▸ **Directive 1**
Reproduce the NES forum thread between "I'd like to make" and "where to start?", inclusive, substituting "tiles" for "sprites".
▸ **Directive 2**
Pick up the NES forum thread after its final sentence and write a continuation.
### Passage provided
This page is a mirror of Tepples' nesdev forum mirror (URL TBD).
Last updated on Oct-18-2019 Download

To get started...

To get started...
by on (#29580)
Alrighty... I'd like to get started in the world of NES programming. I've done x86 assembly (yeah, I know it's different), and want to give this a go to see if I can at least do something that would run on Nintendulator.

I'd like to make a basic program that would have a few simple sprites, one that could recognize controller input and do some changes, and possibly display text. Sound and such I'd look into later.

One person recommended CA65. I don't know if any assembler is really considered superior.

So, what should I do and where to start?

by on (#29582)
I like Loopy's ASM6 as an assembler. To properly use CA65 you have to set it up, which is something I'd always rather not do.

by on (#29593)
I assume you're familiar with simple programming concepts, so that's not a problem. What you want to do is get a graphics editor (I personally like YY-Chr), and you do want an assembler that's commonly used (ASM6, CA65, or WLA-DX) so people can help you more easily when you have a problem. I use WLA-DX, but I hate trying to set up new things. I usually just use the same setup for every new project.
######
### Records supplied
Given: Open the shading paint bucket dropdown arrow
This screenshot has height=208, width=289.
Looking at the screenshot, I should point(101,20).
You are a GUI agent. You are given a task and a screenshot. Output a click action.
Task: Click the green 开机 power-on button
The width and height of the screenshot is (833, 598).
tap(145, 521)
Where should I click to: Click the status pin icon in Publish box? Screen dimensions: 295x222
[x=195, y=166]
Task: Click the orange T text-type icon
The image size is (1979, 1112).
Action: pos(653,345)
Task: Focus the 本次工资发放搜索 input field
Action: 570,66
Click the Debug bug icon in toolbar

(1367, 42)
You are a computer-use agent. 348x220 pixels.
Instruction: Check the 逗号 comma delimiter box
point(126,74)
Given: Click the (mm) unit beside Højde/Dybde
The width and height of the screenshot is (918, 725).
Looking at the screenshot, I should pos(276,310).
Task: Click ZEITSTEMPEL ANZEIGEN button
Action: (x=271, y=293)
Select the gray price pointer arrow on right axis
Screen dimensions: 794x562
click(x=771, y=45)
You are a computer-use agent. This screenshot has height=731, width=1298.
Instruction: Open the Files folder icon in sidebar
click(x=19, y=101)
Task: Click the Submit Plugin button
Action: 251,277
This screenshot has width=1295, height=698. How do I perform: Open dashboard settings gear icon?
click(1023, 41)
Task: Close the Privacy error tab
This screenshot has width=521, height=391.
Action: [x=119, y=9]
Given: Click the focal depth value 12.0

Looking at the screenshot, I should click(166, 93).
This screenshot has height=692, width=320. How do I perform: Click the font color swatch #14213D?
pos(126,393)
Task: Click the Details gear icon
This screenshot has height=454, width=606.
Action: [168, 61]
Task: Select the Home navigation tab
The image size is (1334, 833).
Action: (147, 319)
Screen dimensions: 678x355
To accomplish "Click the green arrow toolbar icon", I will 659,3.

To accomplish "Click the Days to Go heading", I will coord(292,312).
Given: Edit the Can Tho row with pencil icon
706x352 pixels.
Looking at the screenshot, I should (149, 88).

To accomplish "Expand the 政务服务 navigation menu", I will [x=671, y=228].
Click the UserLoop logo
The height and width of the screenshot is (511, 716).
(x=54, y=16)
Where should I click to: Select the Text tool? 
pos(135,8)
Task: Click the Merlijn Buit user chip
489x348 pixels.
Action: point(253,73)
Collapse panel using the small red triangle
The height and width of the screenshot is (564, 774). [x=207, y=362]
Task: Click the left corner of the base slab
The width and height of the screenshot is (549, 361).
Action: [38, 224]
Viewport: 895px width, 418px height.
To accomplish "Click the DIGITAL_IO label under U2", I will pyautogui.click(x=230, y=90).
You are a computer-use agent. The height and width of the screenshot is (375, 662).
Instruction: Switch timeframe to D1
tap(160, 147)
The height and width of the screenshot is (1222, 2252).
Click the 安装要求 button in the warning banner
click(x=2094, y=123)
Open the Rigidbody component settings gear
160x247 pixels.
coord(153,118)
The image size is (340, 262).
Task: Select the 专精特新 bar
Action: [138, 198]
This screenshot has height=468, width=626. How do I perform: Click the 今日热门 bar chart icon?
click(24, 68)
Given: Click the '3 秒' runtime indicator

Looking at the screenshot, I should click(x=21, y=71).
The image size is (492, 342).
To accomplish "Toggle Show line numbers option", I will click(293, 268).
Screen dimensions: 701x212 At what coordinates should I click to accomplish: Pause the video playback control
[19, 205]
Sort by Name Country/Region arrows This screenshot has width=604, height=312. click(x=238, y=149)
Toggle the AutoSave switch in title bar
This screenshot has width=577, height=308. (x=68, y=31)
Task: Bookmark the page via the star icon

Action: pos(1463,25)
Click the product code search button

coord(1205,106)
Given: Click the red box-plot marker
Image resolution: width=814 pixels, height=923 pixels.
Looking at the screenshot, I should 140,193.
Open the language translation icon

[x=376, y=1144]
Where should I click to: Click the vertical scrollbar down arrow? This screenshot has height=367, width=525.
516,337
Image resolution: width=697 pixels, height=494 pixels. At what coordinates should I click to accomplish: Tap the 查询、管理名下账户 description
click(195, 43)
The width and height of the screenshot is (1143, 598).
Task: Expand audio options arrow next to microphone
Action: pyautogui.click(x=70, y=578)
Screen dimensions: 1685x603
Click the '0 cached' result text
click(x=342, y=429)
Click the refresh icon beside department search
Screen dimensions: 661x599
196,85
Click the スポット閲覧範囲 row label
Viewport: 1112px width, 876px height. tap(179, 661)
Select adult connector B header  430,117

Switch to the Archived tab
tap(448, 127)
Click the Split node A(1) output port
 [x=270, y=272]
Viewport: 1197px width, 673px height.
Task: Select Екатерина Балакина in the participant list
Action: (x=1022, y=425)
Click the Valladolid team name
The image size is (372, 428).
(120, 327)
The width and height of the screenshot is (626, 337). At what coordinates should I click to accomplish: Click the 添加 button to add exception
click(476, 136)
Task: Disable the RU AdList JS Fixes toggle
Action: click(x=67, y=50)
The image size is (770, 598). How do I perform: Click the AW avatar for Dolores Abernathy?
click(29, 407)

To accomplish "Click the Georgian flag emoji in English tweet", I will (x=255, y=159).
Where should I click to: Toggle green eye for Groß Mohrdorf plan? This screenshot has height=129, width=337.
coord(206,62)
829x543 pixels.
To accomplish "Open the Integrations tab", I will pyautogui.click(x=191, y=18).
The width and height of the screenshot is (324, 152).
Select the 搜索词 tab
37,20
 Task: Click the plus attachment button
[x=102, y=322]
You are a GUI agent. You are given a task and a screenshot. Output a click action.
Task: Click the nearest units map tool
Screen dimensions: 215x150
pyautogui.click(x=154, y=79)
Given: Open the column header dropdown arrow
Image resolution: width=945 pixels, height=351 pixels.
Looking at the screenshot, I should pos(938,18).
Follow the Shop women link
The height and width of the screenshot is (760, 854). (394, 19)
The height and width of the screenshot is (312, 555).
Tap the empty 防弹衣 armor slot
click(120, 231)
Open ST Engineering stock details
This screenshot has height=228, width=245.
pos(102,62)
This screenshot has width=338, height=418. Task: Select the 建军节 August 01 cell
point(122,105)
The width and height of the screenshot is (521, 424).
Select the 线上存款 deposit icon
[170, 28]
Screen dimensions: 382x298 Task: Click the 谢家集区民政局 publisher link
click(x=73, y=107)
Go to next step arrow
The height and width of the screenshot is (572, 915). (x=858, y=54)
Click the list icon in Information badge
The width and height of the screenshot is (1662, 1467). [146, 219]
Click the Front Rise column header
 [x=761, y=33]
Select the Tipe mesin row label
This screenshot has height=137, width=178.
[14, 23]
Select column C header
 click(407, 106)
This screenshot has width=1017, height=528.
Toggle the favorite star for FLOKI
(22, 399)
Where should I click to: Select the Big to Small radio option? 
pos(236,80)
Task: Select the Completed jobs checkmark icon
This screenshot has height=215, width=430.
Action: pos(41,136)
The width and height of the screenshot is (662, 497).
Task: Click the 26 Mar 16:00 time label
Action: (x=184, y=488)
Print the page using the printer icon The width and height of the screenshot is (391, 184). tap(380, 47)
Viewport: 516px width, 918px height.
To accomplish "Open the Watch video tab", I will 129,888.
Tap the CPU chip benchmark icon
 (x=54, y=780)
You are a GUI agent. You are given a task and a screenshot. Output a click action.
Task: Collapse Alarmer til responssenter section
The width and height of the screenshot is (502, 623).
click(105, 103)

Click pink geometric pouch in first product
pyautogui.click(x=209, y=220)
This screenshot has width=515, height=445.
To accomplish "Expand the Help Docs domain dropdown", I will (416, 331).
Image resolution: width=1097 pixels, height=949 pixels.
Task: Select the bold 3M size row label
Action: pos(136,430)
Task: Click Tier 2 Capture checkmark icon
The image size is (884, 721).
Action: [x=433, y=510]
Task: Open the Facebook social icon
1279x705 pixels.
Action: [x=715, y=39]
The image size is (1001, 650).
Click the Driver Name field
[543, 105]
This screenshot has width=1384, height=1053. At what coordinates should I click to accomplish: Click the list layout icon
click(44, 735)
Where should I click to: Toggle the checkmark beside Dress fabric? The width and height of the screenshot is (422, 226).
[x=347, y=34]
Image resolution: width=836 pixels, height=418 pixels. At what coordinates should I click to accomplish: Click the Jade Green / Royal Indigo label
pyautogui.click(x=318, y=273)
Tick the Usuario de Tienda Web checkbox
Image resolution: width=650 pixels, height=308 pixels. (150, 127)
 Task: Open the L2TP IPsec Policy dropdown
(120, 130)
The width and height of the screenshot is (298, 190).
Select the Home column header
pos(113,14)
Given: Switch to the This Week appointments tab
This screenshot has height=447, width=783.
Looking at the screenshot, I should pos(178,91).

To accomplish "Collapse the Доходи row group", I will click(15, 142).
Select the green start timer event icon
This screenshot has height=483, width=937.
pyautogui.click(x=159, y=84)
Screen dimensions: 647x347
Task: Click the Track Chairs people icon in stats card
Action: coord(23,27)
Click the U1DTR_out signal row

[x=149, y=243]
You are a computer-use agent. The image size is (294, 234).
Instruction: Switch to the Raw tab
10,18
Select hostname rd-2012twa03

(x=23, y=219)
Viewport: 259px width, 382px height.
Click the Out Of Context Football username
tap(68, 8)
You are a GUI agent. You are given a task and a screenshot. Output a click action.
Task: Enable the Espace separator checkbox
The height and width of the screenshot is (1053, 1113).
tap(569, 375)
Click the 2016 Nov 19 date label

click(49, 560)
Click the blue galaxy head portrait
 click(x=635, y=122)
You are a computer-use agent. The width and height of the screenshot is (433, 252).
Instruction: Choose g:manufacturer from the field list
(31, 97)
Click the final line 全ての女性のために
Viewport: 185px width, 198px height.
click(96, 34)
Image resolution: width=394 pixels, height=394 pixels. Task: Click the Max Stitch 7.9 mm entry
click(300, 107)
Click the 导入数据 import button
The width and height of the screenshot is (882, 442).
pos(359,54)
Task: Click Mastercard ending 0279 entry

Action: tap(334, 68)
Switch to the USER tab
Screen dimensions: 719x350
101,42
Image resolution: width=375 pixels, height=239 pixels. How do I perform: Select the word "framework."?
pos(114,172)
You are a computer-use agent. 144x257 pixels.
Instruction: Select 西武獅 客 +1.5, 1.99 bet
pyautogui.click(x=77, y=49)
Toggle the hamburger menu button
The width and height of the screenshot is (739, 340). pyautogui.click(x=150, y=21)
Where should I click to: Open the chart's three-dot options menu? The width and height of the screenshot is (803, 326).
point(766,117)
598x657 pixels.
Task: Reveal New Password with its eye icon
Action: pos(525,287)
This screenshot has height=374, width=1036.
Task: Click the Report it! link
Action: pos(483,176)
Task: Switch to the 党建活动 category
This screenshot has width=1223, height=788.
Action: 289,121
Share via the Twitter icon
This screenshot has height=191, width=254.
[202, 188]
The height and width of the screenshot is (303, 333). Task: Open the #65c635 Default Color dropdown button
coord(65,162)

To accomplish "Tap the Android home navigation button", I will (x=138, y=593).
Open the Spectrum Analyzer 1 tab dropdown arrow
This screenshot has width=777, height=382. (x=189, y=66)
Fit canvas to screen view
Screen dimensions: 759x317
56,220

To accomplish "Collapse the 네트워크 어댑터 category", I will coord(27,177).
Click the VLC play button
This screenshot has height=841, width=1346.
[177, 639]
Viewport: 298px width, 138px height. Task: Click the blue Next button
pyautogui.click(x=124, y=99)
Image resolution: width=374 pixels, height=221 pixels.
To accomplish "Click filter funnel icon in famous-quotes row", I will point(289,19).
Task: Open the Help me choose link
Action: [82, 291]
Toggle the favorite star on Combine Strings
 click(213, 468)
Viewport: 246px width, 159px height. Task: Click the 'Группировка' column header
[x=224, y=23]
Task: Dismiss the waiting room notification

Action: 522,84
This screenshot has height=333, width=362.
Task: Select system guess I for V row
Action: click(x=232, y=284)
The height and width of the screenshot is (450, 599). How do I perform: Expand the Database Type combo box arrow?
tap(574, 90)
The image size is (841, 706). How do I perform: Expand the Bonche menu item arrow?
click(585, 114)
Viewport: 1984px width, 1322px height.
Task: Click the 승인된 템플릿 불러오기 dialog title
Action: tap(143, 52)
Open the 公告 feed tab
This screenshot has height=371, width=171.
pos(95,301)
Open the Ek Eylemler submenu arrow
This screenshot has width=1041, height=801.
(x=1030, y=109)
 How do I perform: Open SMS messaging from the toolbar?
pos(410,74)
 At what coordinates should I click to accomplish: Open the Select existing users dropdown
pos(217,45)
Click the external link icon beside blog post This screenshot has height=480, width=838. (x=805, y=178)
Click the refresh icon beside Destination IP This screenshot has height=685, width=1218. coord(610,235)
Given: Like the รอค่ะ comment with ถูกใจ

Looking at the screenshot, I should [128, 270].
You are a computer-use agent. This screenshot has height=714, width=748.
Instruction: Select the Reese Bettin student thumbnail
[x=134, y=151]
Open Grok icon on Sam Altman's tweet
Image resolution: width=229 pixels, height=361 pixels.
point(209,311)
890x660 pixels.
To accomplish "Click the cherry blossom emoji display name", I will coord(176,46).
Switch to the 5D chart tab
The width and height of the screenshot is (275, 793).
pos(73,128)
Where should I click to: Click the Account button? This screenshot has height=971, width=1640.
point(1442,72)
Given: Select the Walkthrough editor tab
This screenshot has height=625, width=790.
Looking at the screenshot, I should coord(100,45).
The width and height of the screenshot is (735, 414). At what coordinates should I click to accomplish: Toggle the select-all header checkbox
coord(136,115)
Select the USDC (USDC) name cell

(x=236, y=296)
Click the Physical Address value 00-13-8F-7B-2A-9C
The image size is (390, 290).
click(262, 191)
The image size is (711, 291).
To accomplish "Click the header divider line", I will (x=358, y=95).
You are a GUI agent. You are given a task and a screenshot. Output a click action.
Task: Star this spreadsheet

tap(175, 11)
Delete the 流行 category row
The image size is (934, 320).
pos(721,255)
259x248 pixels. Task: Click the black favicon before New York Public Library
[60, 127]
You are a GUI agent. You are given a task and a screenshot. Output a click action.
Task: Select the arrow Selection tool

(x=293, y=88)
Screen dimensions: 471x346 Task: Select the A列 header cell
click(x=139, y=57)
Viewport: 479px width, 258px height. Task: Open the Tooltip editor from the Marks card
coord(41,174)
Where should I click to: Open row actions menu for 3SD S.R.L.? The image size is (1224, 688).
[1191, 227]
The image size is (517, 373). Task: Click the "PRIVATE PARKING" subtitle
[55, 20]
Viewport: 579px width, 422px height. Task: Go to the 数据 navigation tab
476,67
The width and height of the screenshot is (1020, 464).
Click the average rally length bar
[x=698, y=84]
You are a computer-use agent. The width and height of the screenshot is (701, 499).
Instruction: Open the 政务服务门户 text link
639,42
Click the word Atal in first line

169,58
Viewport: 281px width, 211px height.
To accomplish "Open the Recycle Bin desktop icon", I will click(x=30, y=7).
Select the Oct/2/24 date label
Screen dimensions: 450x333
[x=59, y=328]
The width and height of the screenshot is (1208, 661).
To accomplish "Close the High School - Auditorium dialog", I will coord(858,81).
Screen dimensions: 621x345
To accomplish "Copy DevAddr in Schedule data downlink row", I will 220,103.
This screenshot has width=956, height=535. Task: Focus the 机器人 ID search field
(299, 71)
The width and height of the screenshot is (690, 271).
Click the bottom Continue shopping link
######
▸ **Task response 1**
I'd like to make a basic program that would have a few simple tiles, one that could recognize controller input and do some changes, and possibly display text. Sound and such I'd look into later.

One person recommended CA65. I don't know if any assembler is really considered superior.

So, what should I do and where to start?

▸ **Task response 2**
You'll want to read some of the technical documents, such as Yoshi's NEStech document, and you'll want to learn the 6502. There are plenty of places to learn 6502. It's fairly simple, there aren't that many instructions.

A default NES game without any mappers or anything added on to it is 40k: 8k of graphical data, and 32k of program data. The default setting is known as NROM. So if you're just making simple sprite data, you'll want to set up everything to make an NROM demo.

So yeah, if you read NEStech, and MAYBE GBAGuy's tutorials, you'll be at a good start.

by on (#29601)
I might sound like a scratched up record here, but learn 6502 ASM & just completely skip learning anything about it's Binary-Coded Decimal mode. Other than the fact that it's been stripped from the NES/Famicom's CPU, to my knowledge very few people use it aside for scorekeeping.

& remember, when you start developing, if you're not using the IRQ interrupt for anything, remember to set it to a RTI instruction. I don't know HOW long that mistake crippled me! :P

by on (#29608)
Well, from my reading thus far, I've figured out that # means the value of the number and not a memory location. $ in front means a hex number, % means binary, and no prefix means decimal. I also apparently set up banks for graphics and code I guess... It's a start for now.

I found a bunch of the commands and made up a Notepad++ styler for them, so I got colorful 6502! I'm sure I don't have all though.

The guides I've been looking at state nesasm as the assembler, although looking at the forums, it seems to be unacceptable to use that.

Some of the commands look specific to nesasm, and not to other assemblers... like:
.inesprg 1
.inesmap 0
.... etc.

Anyway, I'll keep looking things up. It'll be great when I can compile something with no errors.

by on (#29609)
You can start off with nesasm if you want, while you wait for somebody to set up you the CA65 config files.

by on (#29618)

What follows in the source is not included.